PODANY TEKST:
::::

• Sobota, 20 kwietnia 2024
X

Militaire Luchtvaart w obronie Holandii w 1940 roku. Część 1

Krótka kampania lotnicza w obronie Holandii, określana tam jako Dni Majowe (Meidagen), nie jest zbyt znana w naszym kraju, choć obfituje w ciekawe wydarzenia z udziałem używanych przez Militaire Luchtvaart samolotów krajowej produkcji. Holendrzy nie bronili się długo, kapitulując 14 maja po terrorystycznym nalocie na Rotterdam.

Holandia tradycyjnie chciała pozostać neutralna, ale już 13 września 1939 roku doszło do pierwszego incydentu. Należący do MLD Fokker T.8W (oznaczenie R-5) z GVT.2 zbytnio zbliżył się do prowadzącego rozpoznanie Heinkla He 115 z 1./Kü.Fl.Gr.106, którego załoga wzięła go za maszynę wroga i ostrzelała. Fokker musiał przymusowo wodować i zatonął. Heinkel wodował i zabrał czteroosobową załogę (w tym dwóch rannych), która dwa dni później wróciła do Holandii. W międzyczasie pojawiła się łódź latająca Dornier Do 18 D (M2+LH; Wk Nr 718) z 2./Kü.Fl.Gr.106, która także wodowała. Dornier odniósł jednak wówczas uszkodzenia, nie mógł wystartować, a dodatkowo pojawiły się przecieki. Jego załoga, będąc na wodach holenderskich, usiłowała odpłynąć, ale pojawiły się trzy Fokkery D.21 z 1. Ja.VA. (1-II-1). Elt Francois Focquin de Grave (D.21 nr 232) oddał serię, po której Dornier skierował się w stronę wyspy Ameland. Gdy holenderskie myśliwce oddaliły się, Niemcy wrócili na poprzedni kurs. Fokkery zawróciły i tym razem w wyniku ostrzału Focquina de Grave dwóch członków załogi łodzi latającej zostało rannych. Załoga Do 18 D przesiadła się do pontonu i dotarła na terytorium Holandii, gdzie ją internowano. Wrak Dorniera został wyrzucony na brzeg i uległ zniszczeniu.

::::

DOSTĘPNE DANE:
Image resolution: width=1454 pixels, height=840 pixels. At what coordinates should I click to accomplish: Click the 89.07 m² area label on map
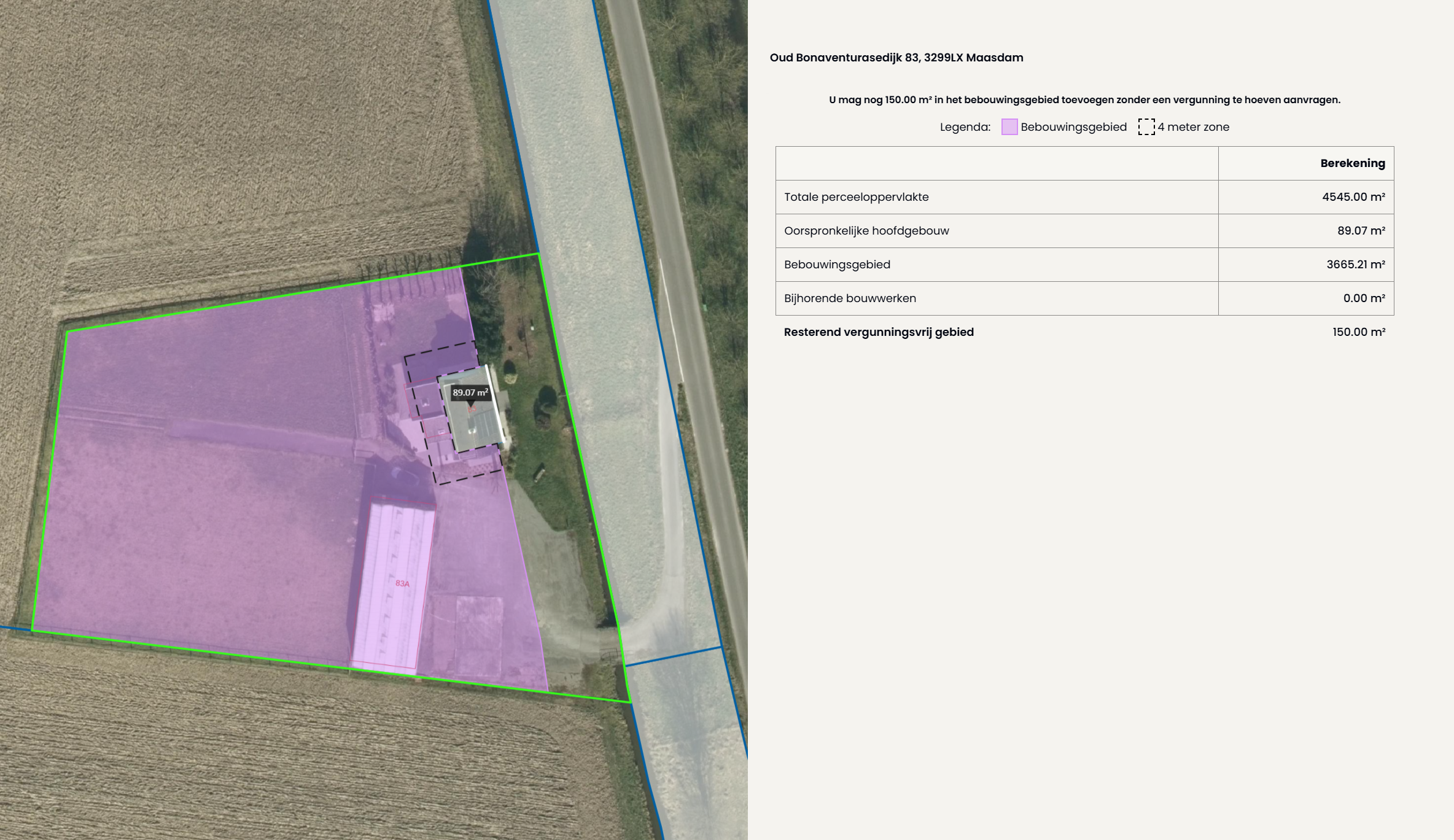pos(470,392)
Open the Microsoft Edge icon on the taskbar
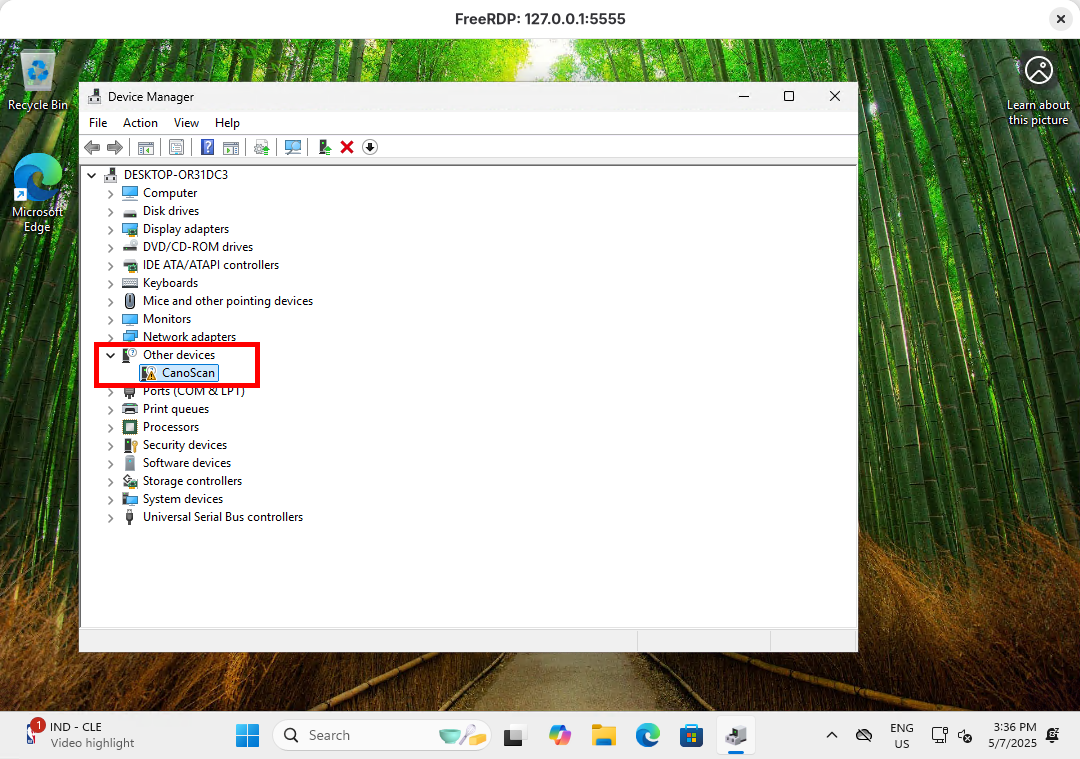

::::

ZADANIA:
- a) Proszę przepisać bez zmian fragment tekstu o obronie Holandii w 1940 roku, zaczynający się od słów „Krótka kampania lotnicza” i biegnący aż do słów „nalocie na Rotterdam.”.
- b) Na podstawie tekstu o obronie Holandii w 1940 roku proszę krótko odpowiedzieć na poniższe pytania:
(i) Którego dnia Holendrzy skapitulowali?
(ii) Jakie oznaczenie nosił należący do MLD Fokker T.8W?
(iii) W stronę jakiej wyspy skierował się Dornier po pierwszej serii oddanej przez Focquina de Grave?

ODPOWIEDZI DO ZADAŃ:
- a)
Krótka kampania lotnicza w obronie Holandii, określana tam jako Dni Majowe (Meidagen), nie jest zbyt znana w naszym kraju, choć obfituje w ciekawe wydarzenia z udziałem używanych przez Militaire Luchtvaart samolotów krajowej produkcji. Holendrzy nie bronili się długo, kapitulując 14 maja po terrorystycznym nalocie na Rotterdam.

- b)
(i) 14 maja.
(ii) R-5.
(iii) Ameland.